ICS is a completely new direction for Android, it is its first version that has a coherent design vision behind it, and its Director of User Experience, Matias Duarte has outdone himself. The care and love he has put in while designing it was pretty self-evident, that is, until OEM’s got their slimy hands upon its shiny, beautiful interface.
The crux of the matter is that Samsung just started rolling out its ICS update for its most popular smartphone to date, the Galaxy SII. And it is horrendous. Absolutely horrendous. There is nothing intrinsically wrong with it, except the fact that it looks EXACTLY the same as Gingerbread. Samsung have taken a revolutionary update to the Android operating system and turned it into an iterative one, which is behaviour that I cannot, in good conscience, condone. I am surprised that Google is not yet up in arms against such a base defilement of its beautiful child.

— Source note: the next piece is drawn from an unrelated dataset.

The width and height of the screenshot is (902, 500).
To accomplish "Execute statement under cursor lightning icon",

Samsung’s logic states that it does not want to change an interface that millions of its users have now gotten used to, which, superficially, seems pretty sound. But, the problem is that people were expecting ICS to be an absolutely revolutionary change and as Nokia and Symbian have already shown us, companies should not keep sticking to a familiar UI and ebb the tide of progress while the world around them keeps evolving. It is a cut-throat world right now, you either innovate and move forward or stagnate and die.
Not doing ICS justice
Which brings us to future innovation from Samsung. The company is about to introduce its latest flagship smartphone, the Galaxy SIII. The question then arises as to what Samsung shall make of the software atop such a seminal device; will they again cater to legacy users and use the same version of TouchWiz as on the SGS2, or will they completely re-vamp the UI to accompany the new device? As the situation stands, both of the options present potential pitfalls. If they stick to SGS2’s UI, the tech industry at large would be completely disappointed, as Samsung would be the only company to blatantly ignore ICS to such an extent. On the other hand, if they do introduce a new UI, they would be fragmenting their own Android smartphone portfolio.

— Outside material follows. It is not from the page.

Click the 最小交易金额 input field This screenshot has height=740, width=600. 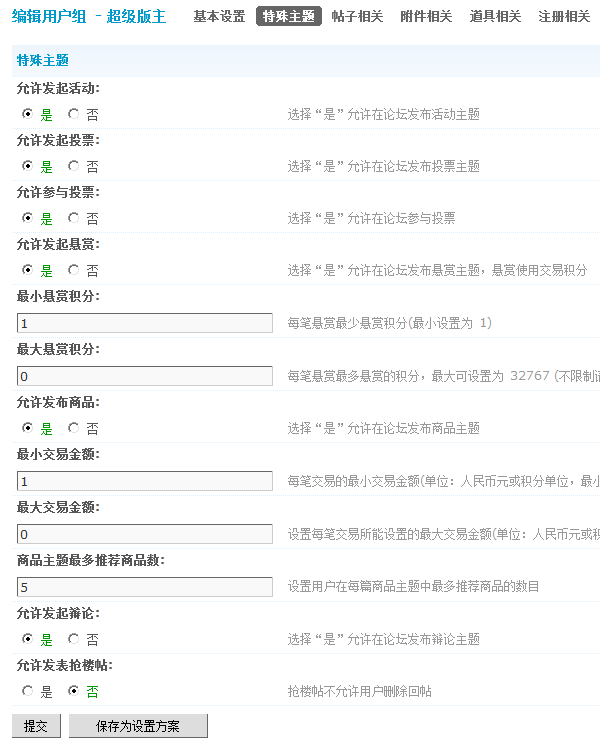click(x=145, y=481)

Samsung has already garnered a reputation for being very flaky with regard to their updates. They decided not to update the Galaxy S to ICS at all and all this further confusion might be a potential nail in Samsung’s coffin for the year 2012. That is just how fast a single bad decision travels among the tech fraternity in these times.
I don’t want to sound like an Apple fanboy, but this is one place where Samsung and the whole Android OEM conglomerate sorely need to learn the ropes from Apple. They update their phones regularly and consistently. You can still pick up the iPhone 3GS, launched 3 years ago and it would still have more or less the same experience as a newly minted iPhone 4S, while in Samsung’s case, every subsequent generation of their flagship ‘S’ line has a monumentally different experience. Come on Sammy, wise up!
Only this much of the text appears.